If a TLS-related failure occurs, the listener reports a DEGRADED health status. The failure also sets the readiness status to DEGRADED_SERVICE. In this state, the TLS connections on the listener can still work since the connection continues to use the previously loaded keystore and truststore. As long as the old certificates remain valid, the TLS listener can continue to function.
However, if the old certificates become invalid or the node is restarted, the listener can fail. Immediate action is recommended to ensure a stable operation of the HiveMQ cluster

Example JSON response for a healthy MQTT component

{
  "status": "UP",
  "components": {
    "tcp-listener-1883": {
      "status": "UP",
      "details": {
        "bindAddress": "0.0.0.0",
        "isProxyProtocolSupported": false,
        "isRunning": true,
        "port": 1883,
        "type": "TCP Listener"
      }
    },
    "tls-tcp-listener-8883": {
      "status": "UP",
      "details": {
        "bindAddress": "0.0.0.0",
        "isProxyProtocolSupported": false,
        "isRunning": true,
        "port": 8883,
        "type": "TCP Listener with TLS"
      }
    }
  }
}

Example JSON response for a degraded MQTT component

{
  "status": "DEGRADED",
  "components": {
    "tcp-listener-1883": {
      "status": "UP",
      "details": {
        "bindAddress": "0.0.0.0",
        "isProxyProtocolSupported": false,
        "isRunning": true,
        "port": 1883,
        "type": "TCP Listener"
      }
    },
    "tls-tcp-listener-8883": {
      "status": "DEGRADED",
      "details": {
        "bindAddress": "0.0.0.0",
        "isProxyProtocolSupported": false,
        "isRunning": true,
        "lastTlsFailure": "com.hivemq.security.exception.SslException: Not able to open or read KeyStore '/usr/lib/jvm/11/jre/lib/security/cacerts/keystore.jks' with type 'JKS'",
        "port": 8883,
        "type": "TCP Listener with TLS"
      }
    }
  }
}

Example JSON response for an unhealthy MQTT component

{
  "status": "DOWN",
  "components": {
    "tcp-listener-1883": {
      "status": "UP",
      "details": {
        "bindAddress": "0.0.0.0",
        "isProxyProtocolSupported": false,
        "isRunning": true,
        "port": 1883,
        "type": "TCP Listener"
      }
    },
    "tls-tcp-listener-8883": {
      "status": "DOWN",
      "details": {
        "bindAddress": "0.0.0.0",
        "isProxyProtocolSupported": false,
        "isRunning": false,
        "lastFailure": "java.io.IOException: Failed to bind to /0.0.0.0:8883",
        "port": 8883,
        "type": "TCP Listener with TLS"
      }
    }
  }
}

Control Center

The Control Center health component provides information about the Control Center. The details show the current Control Center configuration, the state of the Jetty server connector, and failure reasons in the details of each listener component (if applicable).

Collected data ->
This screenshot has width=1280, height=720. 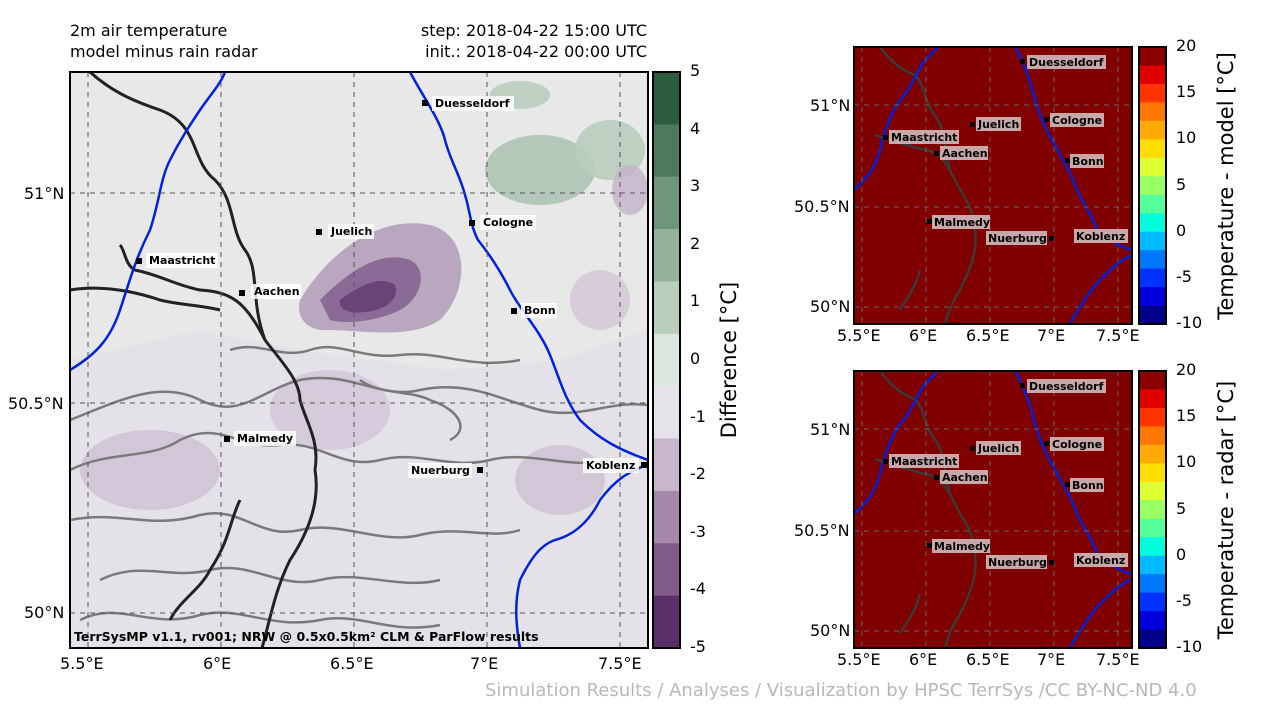 What do you see at coordinates (540, 310) in the screenshot?
I see `city-label-bonn: Bonn` at bounding box center [540, 310].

Task statement -> Can you reproduce the stretch of the HiveMQ health-check passage from "The Control Center health" through "component (if applicable)." word for word? Rely on the HiveMQ health-check passage alone.

Response to the exercise ->
The Control Center health component provides information about the Control Center. The details show the current Control Center configuration, the state of the Jetty server connector, and failure reasons in the details of each listener component (if applicable).